• TAREFA PROPOSTA A
Reúna todas as linhas das entradas que contêm a palavra "perform", levando em conta maiúsculas e minúsculas.

==== FONTE

O positivo, no entanto, é saber que podemos readquirir parte de nossa
criatividade perdida. Mas, para recuperar a criatividade perdida, não
basta despertar a criança dentro de nós. Precisamos estar dispostos a
encarar o verdadeiro trabalho de parto que o nascimento de uma boa ideia
exige. Um trabalho que começa ao estabelecer conexões passando pelos
processos de fecundação, gestação e nascimento. Um processo intenso,
muitas vezes divertido, mas que também pode ser excruciante.
Estabelecendo conexões
A criatividade, assim como o relacionamento entre pessoas, precisa de
interações para poder brotar. Em outras palavras, precisamos nos expor e
buscar sinergias, já que é nas sinergias que encontraremos
matéria-prima para boas ideias. David Birne, líder do grupo Talking
Heads, dá um bom exemplo disso. Segundo ele, muitas conexões criativas
surgem dos seus passeios de bicicleta pela cidade de Nova Iorque. Para
Birne, as cores, sons, cheiros e o contato com as pessoas constituem um
verdadeiro ponto de partida para muitos projetos. Outro exemplo, também
vindo de Nova Iorque, ocorreu com Milton Glaser, famoso designer
gráfico. Ele criou o logotipo mais copiado do mundo, o símbolo "Eu amo
Nova Iorque", dentro de um taxi, enquanto olhava pela janela.

========
==== DADOS FORNECIDOS

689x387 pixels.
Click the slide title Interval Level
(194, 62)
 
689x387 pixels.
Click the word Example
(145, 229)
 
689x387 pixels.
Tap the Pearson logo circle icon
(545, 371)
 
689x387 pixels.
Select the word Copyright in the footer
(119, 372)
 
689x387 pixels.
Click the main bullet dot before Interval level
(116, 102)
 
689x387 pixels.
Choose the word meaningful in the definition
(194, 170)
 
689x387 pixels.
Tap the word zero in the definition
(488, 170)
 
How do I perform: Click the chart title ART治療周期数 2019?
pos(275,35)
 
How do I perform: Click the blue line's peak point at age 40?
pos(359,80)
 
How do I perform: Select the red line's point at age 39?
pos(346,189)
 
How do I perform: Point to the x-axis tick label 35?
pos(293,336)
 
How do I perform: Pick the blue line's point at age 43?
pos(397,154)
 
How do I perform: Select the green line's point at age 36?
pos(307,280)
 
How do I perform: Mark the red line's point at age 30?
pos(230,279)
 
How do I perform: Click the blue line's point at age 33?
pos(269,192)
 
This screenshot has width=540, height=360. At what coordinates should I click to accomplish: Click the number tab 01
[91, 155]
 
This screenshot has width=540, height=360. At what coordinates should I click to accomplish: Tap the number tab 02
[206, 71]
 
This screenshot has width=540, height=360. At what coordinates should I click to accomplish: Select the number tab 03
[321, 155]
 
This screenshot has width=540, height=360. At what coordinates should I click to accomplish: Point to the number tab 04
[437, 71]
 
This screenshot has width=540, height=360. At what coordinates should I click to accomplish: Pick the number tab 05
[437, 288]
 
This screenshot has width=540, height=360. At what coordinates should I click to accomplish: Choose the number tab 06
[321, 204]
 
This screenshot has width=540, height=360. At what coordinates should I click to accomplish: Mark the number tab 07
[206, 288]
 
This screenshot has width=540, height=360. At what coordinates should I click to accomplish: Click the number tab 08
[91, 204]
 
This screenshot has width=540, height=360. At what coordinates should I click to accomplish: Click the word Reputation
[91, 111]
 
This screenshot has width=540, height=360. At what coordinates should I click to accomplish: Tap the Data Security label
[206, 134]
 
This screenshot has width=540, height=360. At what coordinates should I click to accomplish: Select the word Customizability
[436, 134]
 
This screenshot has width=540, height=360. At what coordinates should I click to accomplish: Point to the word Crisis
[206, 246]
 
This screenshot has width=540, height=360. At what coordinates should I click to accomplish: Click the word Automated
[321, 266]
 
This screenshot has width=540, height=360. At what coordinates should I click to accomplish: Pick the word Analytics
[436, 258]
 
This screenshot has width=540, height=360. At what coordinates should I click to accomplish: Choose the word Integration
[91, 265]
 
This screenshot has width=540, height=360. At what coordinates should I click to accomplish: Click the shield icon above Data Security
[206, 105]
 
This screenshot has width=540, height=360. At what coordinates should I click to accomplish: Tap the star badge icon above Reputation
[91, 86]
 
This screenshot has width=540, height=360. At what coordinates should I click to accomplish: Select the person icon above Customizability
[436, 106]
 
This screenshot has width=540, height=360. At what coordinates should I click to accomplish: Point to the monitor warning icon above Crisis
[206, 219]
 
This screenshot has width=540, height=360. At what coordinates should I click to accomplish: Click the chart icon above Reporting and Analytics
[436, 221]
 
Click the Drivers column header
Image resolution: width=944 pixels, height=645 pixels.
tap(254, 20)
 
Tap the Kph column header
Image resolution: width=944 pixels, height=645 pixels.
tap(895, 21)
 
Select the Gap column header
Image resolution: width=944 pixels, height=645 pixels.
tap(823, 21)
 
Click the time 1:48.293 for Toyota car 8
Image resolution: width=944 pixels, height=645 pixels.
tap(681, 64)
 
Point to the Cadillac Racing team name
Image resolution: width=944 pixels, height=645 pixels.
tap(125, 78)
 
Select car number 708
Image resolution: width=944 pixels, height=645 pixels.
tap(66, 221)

========

• TAREFA PROPOSTA B
Responda, com base no trecho sobre criatividade:
(i) De onde surgem muitas das conexões criativas de David Birne?
(ii) Onde Milton Glaser criou o símbolo "Eu amo Nova Iorque"?
(iii) Por quais processos passa o trabalho que começa ao estabelecer conexões?

• RESPOSTA A
How do I perform: Click the chart title ART治療周期数 2019?
How do I perform: Click the blue line's peak point at age 40?
How do I perform: Select the red line's point at age 39?
How do I perform: Point to the x-axis tick label 35?
How do I perform: Pick the blue line's point at age 43?
How do I perform: Select the green line's point at age 36?
How do I perform: Mark the red line's point at age 30?
How do I perform: Click the blue line's point at age 33?

• RESPOSTA B
(i) Dos seus passeios de bicicleta pela cidade de Nova Iorque.
(ii) Dentro de um taxi, enquanto olhava pela janela.
(iii) Pelos processos de fecundação, gestação e nascimento.